Todenroth is an Ortsgemeinde – a municipality belonging to a Verbandsgemeinde, a kind of collective municipality – in the Rhein-Hunsrück-Kreis (district) in Rhineland-Palatinate, Germany. It belongs to the Verbandsgemeinde of Kirchberg, whose seat is in the like-named town.

==Geography==

===Location===
The municipality lies in the central Hunsrück roughly 5 km northwest of Kirchberg. Todenroth's municipal area measures 1.56 km^{2}, of which 0.36 km^{2} is wooded.

==History==
Roman archaeological finds have been unearthed east of the village on the way to Metzenhausen. Two coins (“grand bronze”) are from Antonius Pius’s reign (138-161). The reverse shows a standing woman with the mark SC. Another "grand bronze" coin from Hadrian's reign (117–138). The reverse shows a standing Diana with the SC. In District 1 of the municipal forest, a Roman bronze basin was found. It has a diameter of 24 cm and adornment.

In 1310, Todenroth had its first documentary mention in a taxation register kept by the Counts of Sponheim. In 1312, a document mentioned a man named Kunemann von Todenroth. The 1438 directory of holdings mentioned two Sponheim estates in Todenroth. Beginning in 1794, Todenroth lay under French rule. In 1815 it was assigned to the Kingdom of Prussia at the Congress of Vienna. The Evangelical church, a Gothic Revival aisleless church, was built in 1894. Since 1946, Todenroth has been part of the then newly founded state of Rhineland-Palatinate.

===Religion===
The Evangelical parish of Todenroth, to which Kludenbach and Metzenhausen also belonged, merged in 1978 with the Evangelical parish of Ober Kostenz.

==Politics==

===Municipal council===
The council is made up of 6 council members, who were elected by majority vote at the municipal election held on 7 June 2009, and the honorary mayor as chairman.

===Mayor===
Todenroth's mayor is Carsten Jürgen Neuls.

===Coat of arms===
The German blazon reads: In Blau eine eingeschweifte goldene Spitze, darin drei schwarze Mühlräder 1 : 2. Vorn eine goldene Kirche. Hinten drei goldene Ähren.

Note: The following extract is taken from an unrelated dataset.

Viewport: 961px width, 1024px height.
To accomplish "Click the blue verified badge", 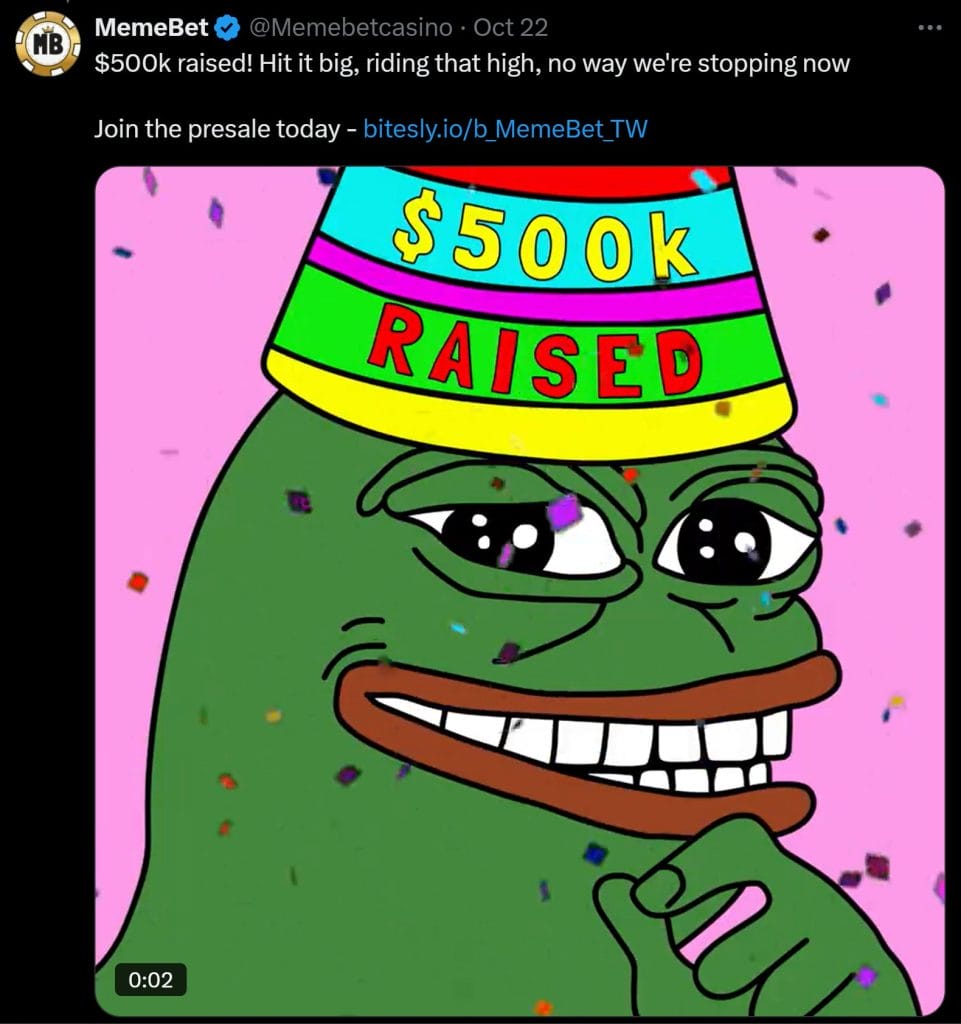I will pos(227,28).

The municipality's arms might in English heraldic language be described thus: Tierced in mantle, dexter azure a church affronty Or, sinister azure three ears of rye of the second and in base Or three waterwheels spoked of eight sable, two and one.

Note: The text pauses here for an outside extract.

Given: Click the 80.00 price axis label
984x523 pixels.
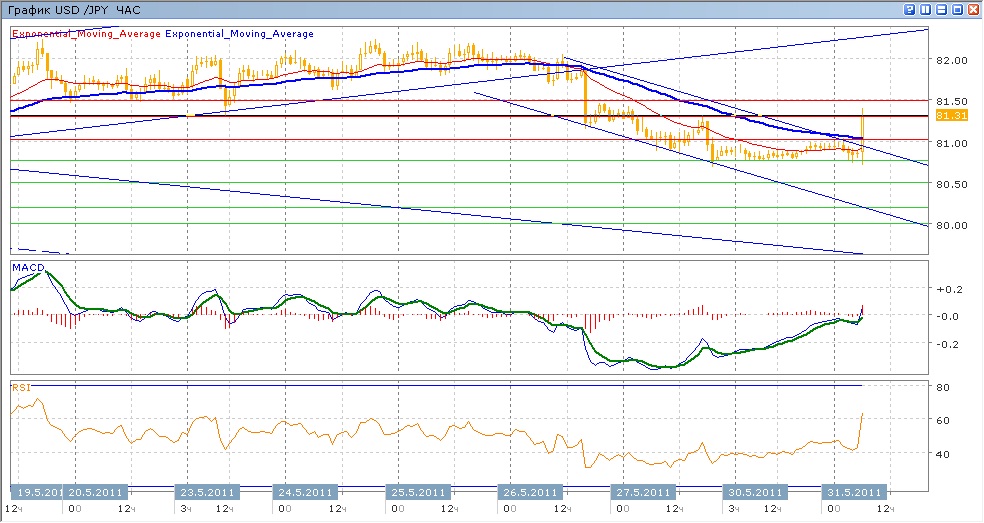Looking at the screenshot, I should (x=951, y=225).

From the early 14th century, Todenroth is witnessed as a holding of the Counts of Sponheim. The tinctures azure and Or (blue and gold), which were the ones borne in the Counts’ “chequy” coat of arms, are a reference to the village's former allegiance to the “Further” County of Sponheim. The church on the dexter (armsbearer's right, viewer's left) side refers to the one that towers over the village. The ears of rye (called simply Ähren in the German blazon, or “ears”, but in English heraldry, at least, would be held to be rye because the ears droop) on the sinister (armsbearer's left, viewer's right) side refer to the municipality's former agricultural character. The waterwheels refer to the three mills that were once in the village, in the Kyrbach valley.

==Culture and sightseeing==

===Buildings===
The following are listed buildings or sites in Rhineland-Palatinate’s Directory of Cultural Monuments:
- Evangelical church, Zum Hasenberg – Gothic Revival brick aisleless church, 1894

==Economy and infrastructure==

===Transport===
Running by some two kilometres north of Todenroth is Bundesstraße 327, while two kilometres to the east is Bundesstraße 421.

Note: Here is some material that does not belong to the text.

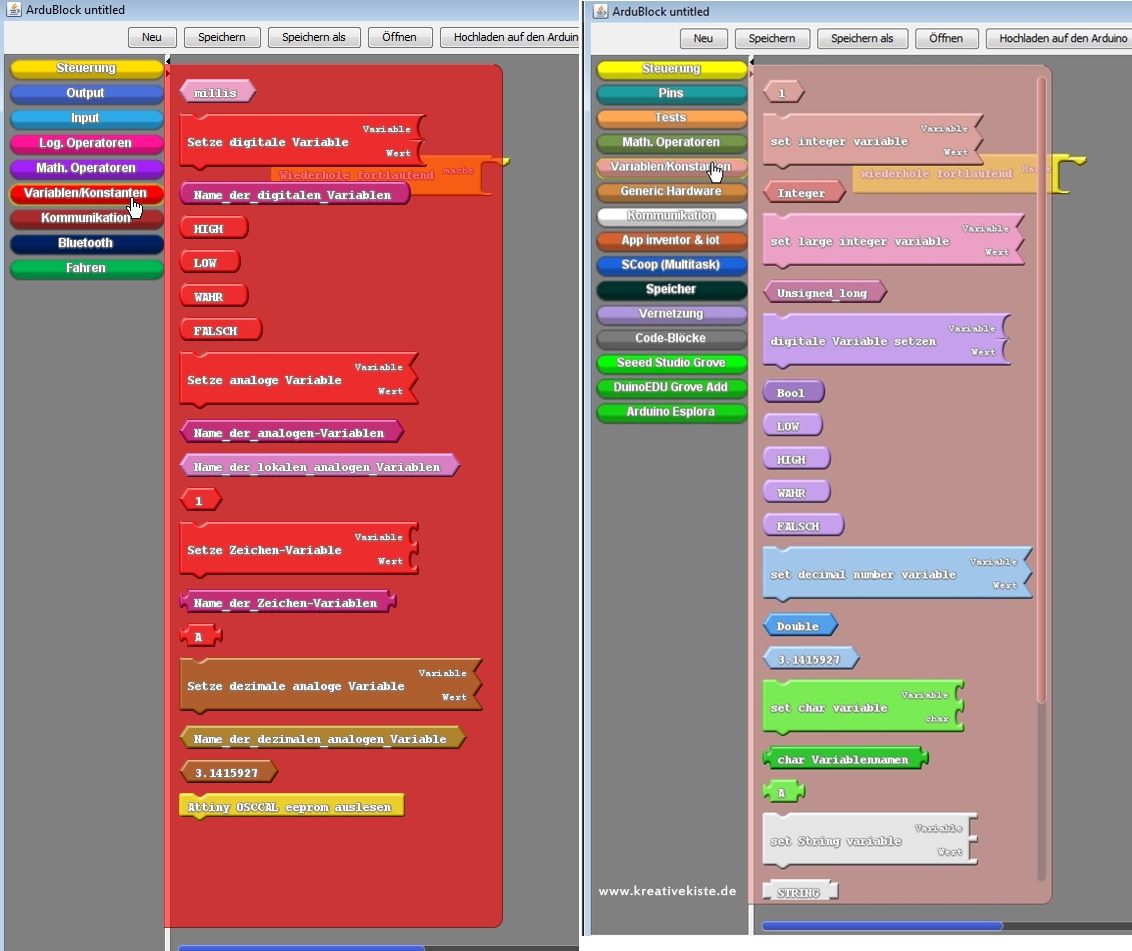Screen dimensions: 1132x951
Task: Select the Bool variable block
Action: click(791, 392)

Todenroth lies within the area served by the Verkehrsverbund Rhein-Mosel (VRM, Rhine-Moselle Transport Association). The Rheinhunsrückbus route 633 offers links to the nearby town of Kirchberg on schooldays. The nearest railway stations are Bullay on the Koblenz–Trier railway (25 km away), Emmelshausen on the Hunsrückbahn (28 km away) and Kirn on the Nahe Valley Railway (30 km away).